Can anyone recommend a good line of foundations. I have looked at palletes but I am afraid I would never get the persons skin matched correctly... I need advice here

Thanks,


----------



## kdemers1221 (Mar 11, 2009)

im not a make up artist, but maybe buy a mixture of shades with different undertones instead of every shade and mix them to make custom shades depending on the client. that way your not spending a ton of money but you'll still be able to have foundation for everyone. HTH. : )

and good luck at the fashion show!


----------



## aeni (Mar 11, 2009)

Buy an RCMA palette.  They're amazing and can last for a very long time.
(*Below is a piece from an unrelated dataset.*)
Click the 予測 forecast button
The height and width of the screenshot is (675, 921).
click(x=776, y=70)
I also hear rave reviews over Revlon Colorstay if you just want liquid makeup.  Just use 244 fluid to thin it down for airbrushing.


----------



## madame_morbid (Mar 11, 2009)

I second the RCMA palette.  I have both the KO and Shinto shades, and use the Shinto far more than the other one. If you can afford both though I'd get the two of them, then you are covered for just about every skin tone you will encounter.


----------



## Efionawade (Mar 11, 2009)

For my kit I carry multiple types of moisturizers that leave the skin with different finishes (MAC Studio Moisture Cream, MAC Strobe Cream, MAC strobe liquid) and I carry tubes of MAC Select Coverup in NC15 NW20 NC30 NC50 and I mix them according to people's skin tones! Perfect match every time because I customize it and mix the different shades and tones to create the right one! Plus, it's compact!

I also carry MAC Face and Body foundation in White and C1. Most of the models I do makeup for regularily are quite fair, and I can mix White and C1 to create a perfect porcelain shade!
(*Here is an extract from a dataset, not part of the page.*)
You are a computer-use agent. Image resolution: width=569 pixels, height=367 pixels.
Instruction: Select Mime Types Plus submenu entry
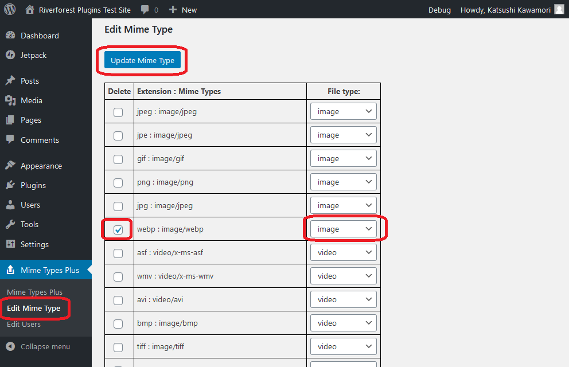[34, 292]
I then carry Mineralize powders in Light, Light Medium, Medium, Medium Plus, Medium Dark, and Dark.


----------



## 3773519 (Mar 11, 2009)

When I went to Makeup school in my MAC kit they gave me they started me off with the foundation sticks. I love using the few i had becuz i could use them for any occasion, unless the finish i was going was a powdered look, it was easy to mix. i would suggest that you get def a NC15, NW50 or 55 and then chose 2 cool and 2 warm in between tones. I usually have a lot of Light skinned clientel but i def have my trusty NC45 which i believe is a must for me. I can also suggest that i started using the new foundation tubes MAC has which where from the sculpting collection that just recently came out and i believe are still on the new overview on the website. Those suckers are soooooo good. I believe as long as u have good creamy foundations ur ok, just make sure to have blot powders, and set powders and u should be fine.


----------



## YSLGuy (Mar 11, 2009)

I need to get foundations for my kit as well. I think Im going to go with Studio Sculpt and just get a few key ones and blend to match.


----------



## billy_cakes (Mar 12, 2009)

I was just about to post a thread on this same topic, I want to get foundations as well, pref. in MAC and was wondering what people consider to be key shades and what formula people prefer... I dont know if i should get studio fix fluid or face and body or something else? 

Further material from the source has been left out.